I posted about this issue in the News from Scandinavia thread last week, but as things keep unfolding I think it deserves its own thread. A massive thank you to patient advocates @MittEremltage, @Clementine and others, for digging into this and doing a phenomenal job trying to hold the responsible people accountable Much appreciated! ME/CFS: Myalgisk Encefalomyelit/Chronic Fatigue Syndrome, kroniskt trötthetssyndrom https://viss.nu/kunskapsstod/vardprogram/me-cfs
Forum thread on Elin Lindsäter's related research study (currently recruiting): Sweden: Psychological treatment for severe fatigue: A feasibility study, Lindsäter et al https://www.s4me.info/threads/swede...ue-a-feasibility-study-lindsäter-et-al.39238/
New blog post by @MittEremltage: Är granskaren av vårdprogrammet för ME oberoende, obunden och objektiv? https://mitteremitage.wordpress.com...rammet-for-me-oberoende-obunden-och-objektiv/
Do also note the timing of these changes. As many of you already know, there is a very strong summer holiday culture in Sweden. The four to five-week summer holiday is entrenched in Swedish society, schools are out for 10 weeks during the summer, and summer in Sweden means workplaces emptying for weeks on end. Services get slower if open at all. For the whole month of July the tempo all over the country changes. So, why did Region Stockholm choose to make/approve such controversial changes now, a couple of days before going on a long holiday? It is likely that their office will be empty until the middle of August, which means that for now there's no one there to take responsibility for the consequences of these changes.
Also, note the ongoing case started by the Patient Complaints Board in Stockholm in April this year. The proposal (see below) was formally approved in May. It is not clear to me at this point in time if, or how, the political decisions and the updates to the guidelines are connected.
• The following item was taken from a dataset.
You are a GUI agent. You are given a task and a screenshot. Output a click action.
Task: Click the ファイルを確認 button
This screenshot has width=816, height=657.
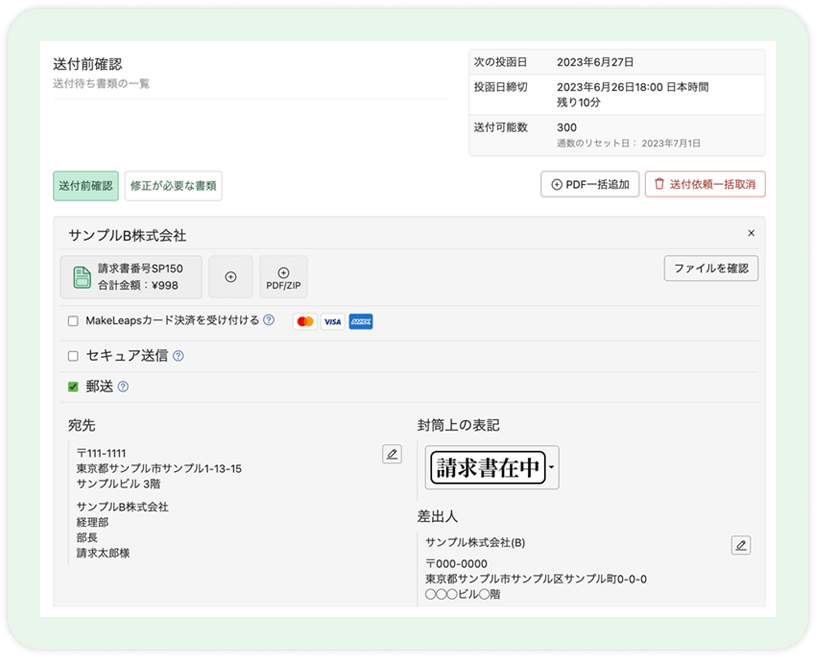point(711,269)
It doesn't seem like random coincidences though, especially when you look at how quickly primary care stopped prescribing medications to pwME. I'd also be very interested to know how all this is connected to Karolinska University Hospital's Clinic for Postinfectious Illnesses in Huddinge, which used to be a postcovid clinic but is now open to "post-covid, ME/CFS or other similar post-infectious illnesses". What kind of treatments do they currently offer, if any? Are they too promoting CBT and graded activity? It seems to me that things are happening behind closed doors, despite the Swedish principle of public access to information which means the public are entitled to transparency regarding public sector activities. It is worrying I would also like to know what the RME (the Swedish ME Association) is doing about this, if anything? Their silence and lack of transparency is also worrying, especially knowing that they have openly supported psychosocial proponents and their problematic CBT/ACT/GET research in recent years.
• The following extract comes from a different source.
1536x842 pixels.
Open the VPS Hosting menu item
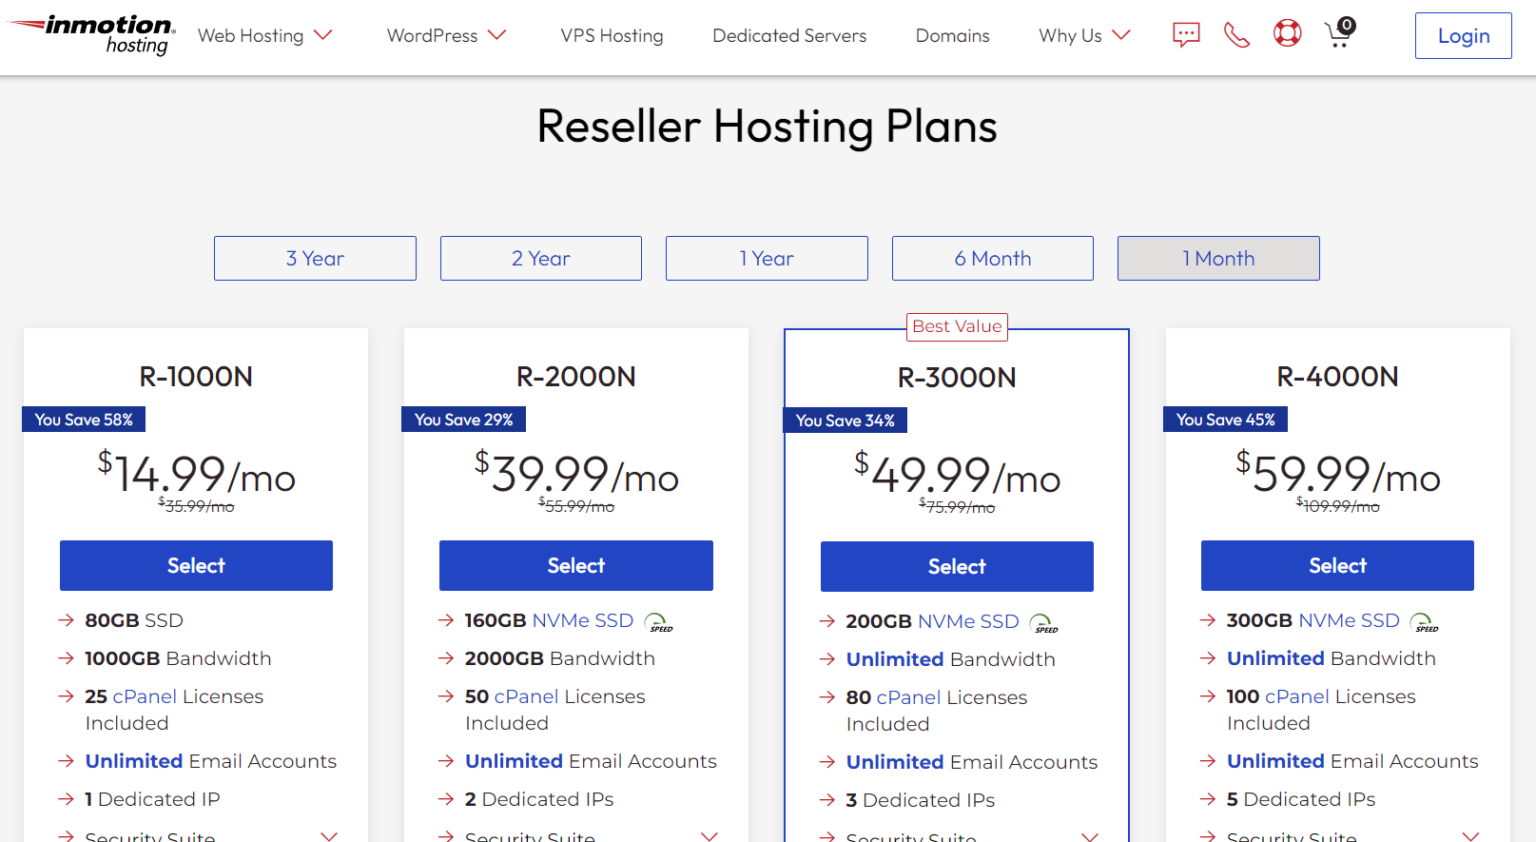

Plus ça change… Biopsychosocialists pushing their interests forward with the approval, and even complacency, of medical bodies. I wonder how Anne Örtegren would have tried to fight back against this.
I feel that she would definitely have approved of @MittEremltage and @Clementine's and others efforts, because their approach is nearly identical to how Anne used to work There's a piece of Anne in all the activism/advocacy I do, and carrying her work forward is a huge part of it.
New blog post by @MittEremltage: Är det vettigt att uppdatera ett vårdprogram mitt i sommaren? https://mitteremitage.wordpress.com...tt-uppdatera-ett-vardprogram-mitt-i-sommaren/
This stuff is always deliberate. In politics they usually do that on Fridays close to 17h00, week-end editions tend to be more focused on light stuff and lifestyle, so this is a great way of burying bad news. They know what they're doing. Past behavior makes it very clear that there is no depth they will sink to to maintain the old myths.